Стараясь не выпачкать праздничные чекмени и богато расшитые халаты, важно неся среди строительной разрухи белые шелковые чалмы, один за другим подходили к нему придворные мудрецы. Всеми владела одна только мысль: кого назначит мирза главным преподавателем своего медресе, кого сделает мударрисом? Но они не смели его спросить, лишь источали потоки лести, до небес превозносили красоту медресе и мудрость строителя. Наконец кто-то не удержался и все же спросил:
— Где-нибудь, пусть даже в дальних странах, сыщется человек, сведущий во всех науках?
— Его-то и сделаю я мударрисом, — лукаво ответил тогда Улугбек. — Я найду этого мудреца, даже если придется обойти полсвета.
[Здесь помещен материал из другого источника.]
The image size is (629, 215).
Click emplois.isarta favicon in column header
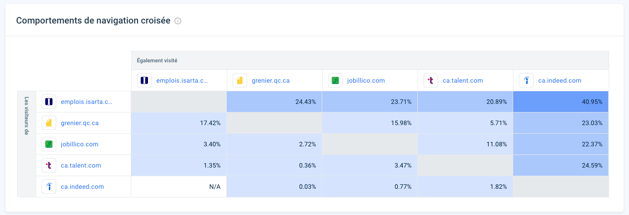coord(144,81)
— Зачем далеко искать, мирза? — поднялся вдруг человек из-за груды битого кирпича, из тени влажной еще стены, которую рабочие собрались только протереть опилками. Был он грязен и бос, весь закапан известкой, халат его казался рыжим от кирпичной пыли. — Я тот человек, который вам нужен!
Придворные мудрецы расхохотались и осыпали оборванца насмешками.
— Зачем вы смеетесь надо мной? — спокойно и просто спросил он их. — Разве виновато железо, что сырость оставляет на нем красные пятна своих слез? Разве не огнем проявляется его сверкающая сущность? Испытайте меня огнем словесной битвы, потому что я заявляю о своем праве быть мударрисом этого медресе.
— Подойдите ко мне, достойный человек, — обратился к нему Улугбек. — И докажите ваше право.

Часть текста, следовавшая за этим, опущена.